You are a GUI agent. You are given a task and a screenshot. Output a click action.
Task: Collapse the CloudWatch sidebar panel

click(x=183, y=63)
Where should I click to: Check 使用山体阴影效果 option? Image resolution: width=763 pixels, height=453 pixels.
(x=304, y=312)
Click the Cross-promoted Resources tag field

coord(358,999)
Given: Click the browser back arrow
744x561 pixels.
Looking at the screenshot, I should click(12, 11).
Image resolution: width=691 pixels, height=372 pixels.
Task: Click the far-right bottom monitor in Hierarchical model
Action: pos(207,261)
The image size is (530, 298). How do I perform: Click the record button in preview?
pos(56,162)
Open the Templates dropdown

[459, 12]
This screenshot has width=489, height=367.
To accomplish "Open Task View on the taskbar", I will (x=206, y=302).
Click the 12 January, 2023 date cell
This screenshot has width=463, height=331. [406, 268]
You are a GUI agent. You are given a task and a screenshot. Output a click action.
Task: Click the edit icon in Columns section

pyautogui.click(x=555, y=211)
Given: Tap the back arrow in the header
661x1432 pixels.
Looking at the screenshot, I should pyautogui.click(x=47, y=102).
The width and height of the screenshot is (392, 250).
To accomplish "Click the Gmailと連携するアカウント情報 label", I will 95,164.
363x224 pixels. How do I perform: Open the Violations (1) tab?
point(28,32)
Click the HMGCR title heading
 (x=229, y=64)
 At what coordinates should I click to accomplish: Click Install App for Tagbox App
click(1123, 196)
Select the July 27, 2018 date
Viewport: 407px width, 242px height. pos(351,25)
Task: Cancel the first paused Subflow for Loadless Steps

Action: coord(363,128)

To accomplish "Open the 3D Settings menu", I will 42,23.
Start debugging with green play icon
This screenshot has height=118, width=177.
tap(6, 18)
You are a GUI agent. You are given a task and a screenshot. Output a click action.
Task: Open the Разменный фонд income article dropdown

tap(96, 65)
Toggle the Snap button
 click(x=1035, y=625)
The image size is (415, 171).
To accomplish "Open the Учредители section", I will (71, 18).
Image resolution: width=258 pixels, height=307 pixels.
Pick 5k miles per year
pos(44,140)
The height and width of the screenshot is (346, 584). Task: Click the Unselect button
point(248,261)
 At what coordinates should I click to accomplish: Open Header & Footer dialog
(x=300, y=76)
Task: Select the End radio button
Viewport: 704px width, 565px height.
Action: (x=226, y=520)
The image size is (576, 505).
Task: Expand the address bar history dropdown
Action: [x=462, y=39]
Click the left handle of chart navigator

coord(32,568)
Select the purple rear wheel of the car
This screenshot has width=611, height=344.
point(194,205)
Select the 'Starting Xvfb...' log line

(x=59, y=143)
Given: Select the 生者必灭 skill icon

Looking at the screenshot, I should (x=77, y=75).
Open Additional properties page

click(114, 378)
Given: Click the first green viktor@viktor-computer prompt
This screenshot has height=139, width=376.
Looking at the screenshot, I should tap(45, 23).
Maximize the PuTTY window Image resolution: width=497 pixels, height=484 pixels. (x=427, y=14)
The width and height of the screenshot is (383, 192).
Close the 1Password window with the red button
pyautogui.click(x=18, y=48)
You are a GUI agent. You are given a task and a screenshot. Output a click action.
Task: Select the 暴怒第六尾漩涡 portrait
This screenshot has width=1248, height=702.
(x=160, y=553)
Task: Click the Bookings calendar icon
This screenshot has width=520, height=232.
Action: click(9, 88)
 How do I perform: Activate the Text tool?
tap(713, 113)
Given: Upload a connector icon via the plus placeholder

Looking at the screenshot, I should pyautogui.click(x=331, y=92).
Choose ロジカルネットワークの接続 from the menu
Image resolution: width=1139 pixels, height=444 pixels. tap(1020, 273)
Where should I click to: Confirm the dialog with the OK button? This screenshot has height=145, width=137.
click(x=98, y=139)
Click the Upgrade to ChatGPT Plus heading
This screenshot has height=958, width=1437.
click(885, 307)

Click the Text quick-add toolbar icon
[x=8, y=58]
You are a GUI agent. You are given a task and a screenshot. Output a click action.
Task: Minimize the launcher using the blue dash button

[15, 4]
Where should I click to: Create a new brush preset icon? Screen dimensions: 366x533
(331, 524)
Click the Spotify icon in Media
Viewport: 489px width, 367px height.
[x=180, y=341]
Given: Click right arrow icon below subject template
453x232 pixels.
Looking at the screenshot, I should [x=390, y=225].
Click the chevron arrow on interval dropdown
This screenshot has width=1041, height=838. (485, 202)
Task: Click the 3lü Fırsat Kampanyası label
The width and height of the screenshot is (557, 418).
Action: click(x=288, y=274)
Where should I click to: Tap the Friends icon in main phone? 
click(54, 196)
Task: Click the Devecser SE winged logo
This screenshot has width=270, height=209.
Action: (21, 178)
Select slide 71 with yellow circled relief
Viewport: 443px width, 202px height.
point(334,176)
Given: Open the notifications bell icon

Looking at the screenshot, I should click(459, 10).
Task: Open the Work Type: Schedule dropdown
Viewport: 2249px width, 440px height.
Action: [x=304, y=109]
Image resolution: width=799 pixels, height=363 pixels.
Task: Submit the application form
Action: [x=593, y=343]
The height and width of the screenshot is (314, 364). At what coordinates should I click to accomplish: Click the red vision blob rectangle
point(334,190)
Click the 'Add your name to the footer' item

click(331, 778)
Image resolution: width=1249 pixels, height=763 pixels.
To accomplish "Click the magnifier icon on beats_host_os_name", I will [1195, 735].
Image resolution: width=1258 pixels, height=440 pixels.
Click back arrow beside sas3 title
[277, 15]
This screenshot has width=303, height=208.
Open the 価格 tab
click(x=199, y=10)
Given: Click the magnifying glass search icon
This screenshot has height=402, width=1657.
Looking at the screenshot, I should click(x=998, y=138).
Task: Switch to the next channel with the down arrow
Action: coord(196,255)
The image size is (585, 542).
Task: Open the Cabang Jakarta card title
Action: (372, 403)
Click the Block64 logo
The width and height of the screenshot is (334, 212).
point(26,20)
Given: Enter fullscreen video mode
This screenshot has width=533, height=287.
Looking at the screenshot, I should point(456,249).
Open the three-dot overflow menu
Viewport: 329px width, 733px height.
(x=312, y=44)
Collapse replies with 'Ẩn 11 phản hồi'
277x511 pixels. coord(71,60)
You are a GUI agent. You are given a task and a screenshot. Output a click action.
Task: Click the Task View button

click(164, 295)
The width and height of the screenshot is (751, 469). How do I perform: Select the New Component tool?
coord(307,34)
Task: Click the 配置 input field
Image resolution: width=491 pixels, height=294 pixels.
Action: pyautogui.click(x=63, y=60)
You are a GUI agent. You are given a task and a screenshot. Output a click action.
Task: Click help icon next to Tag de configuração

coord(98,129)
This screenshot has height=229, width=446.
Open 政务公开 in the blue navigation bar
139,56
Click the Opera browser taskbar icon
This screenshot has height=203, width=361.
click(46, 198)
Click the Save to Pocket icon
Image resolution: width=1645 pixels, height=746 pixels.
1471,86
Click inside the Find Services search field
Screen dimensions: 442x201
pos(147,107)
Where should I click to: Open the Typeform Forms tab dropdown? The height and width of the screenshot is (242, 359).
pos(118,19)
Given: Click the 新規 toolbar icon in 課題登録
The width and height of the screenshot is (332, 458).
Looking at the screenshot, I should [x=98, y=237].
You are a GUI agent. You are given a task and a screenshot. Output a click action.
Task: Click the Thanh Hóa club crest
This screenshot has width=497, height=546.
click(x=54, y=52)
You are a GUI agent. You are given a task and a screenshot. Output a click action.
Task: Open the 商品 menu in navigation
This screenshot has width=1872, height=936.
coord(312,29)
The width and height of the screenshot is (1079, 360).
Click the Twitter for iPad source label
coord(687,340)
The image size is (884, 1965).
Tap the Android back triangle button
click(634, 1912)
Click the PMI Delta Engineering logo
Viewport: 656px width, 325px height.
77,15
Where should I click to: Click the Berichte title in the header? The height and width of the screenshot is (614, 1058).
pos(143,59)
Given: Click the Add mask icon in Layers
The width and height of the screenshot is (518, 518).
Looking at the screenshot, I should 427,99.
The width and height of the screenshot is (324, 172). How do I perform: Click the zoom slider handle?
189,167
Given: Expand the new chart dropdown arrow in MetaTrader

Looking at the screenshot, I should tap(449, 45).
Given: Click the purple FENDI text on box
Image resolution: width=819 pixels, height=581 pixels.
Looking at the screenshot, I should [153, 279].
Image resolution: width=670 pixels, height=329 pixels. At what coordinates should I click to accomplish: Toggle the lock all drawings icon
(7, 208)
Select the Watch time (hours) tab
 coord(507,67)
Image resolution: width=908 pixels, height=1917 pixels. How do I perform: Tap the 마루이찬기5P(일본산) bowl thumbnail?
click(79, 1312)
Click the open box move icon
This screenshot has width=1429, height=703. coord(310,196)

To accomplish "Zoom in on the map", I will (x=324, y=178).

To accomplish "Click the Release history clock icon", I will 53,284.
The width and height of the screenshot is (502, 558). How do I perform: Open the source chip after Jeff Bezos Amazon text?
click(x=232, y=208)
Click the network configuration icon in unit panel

REQUIRED ACTION:
In the listing above, find the line containing "The image size is (415, 171)." and the line containing "The width and height of the screenshot is (383, 192).", then repeat those two lines and everything between them exactly.

ANSWER BELOW:
The image size is (415, 171).
To accomplish "Open the Учредители section", I will (71, 18).
Image resolution: width=258 pixels, height=307 pixels.
Pick 5k miles per year
pos(44,140)
The height and width of the screenshot is (346, 584). Task: Click the Unselect button
point(248,261)
 At what coordinates should I click to accomplish: Open Header & Footer dialog
(x=300, y=76)
Task: Select the End radio button
Viewport: 704px width, 565px height.
Action: (x=226, y=520)
The image size is (576, 505).
Task: Expand the address bar history dropdown
Action: [x=462, y=39]
Click the left handle of chart navigator

coord(32,568)
Select the purple rear wheel of the car
This screenshot has width=611, height=344.
point(194,205)
Select the 'Starting Xvfb...' log line

(x=59, y=143)
Given: Select the 生者必灭 skill icon

Looking at the screenshot, I should (x=77, y=75).
Open Additional properties page

click(114, 378)
Given: Click the first green viktor@viktor-computer prompt
This screenshot has height=139, width=376.
Looking at the screenshot, I should tap(45, 23).
Maximize the PuTTY window Image resolution: width=497 pixels, height=484 pixels. (x=427, y=14)
The width and height of the screenshot is (383, 192).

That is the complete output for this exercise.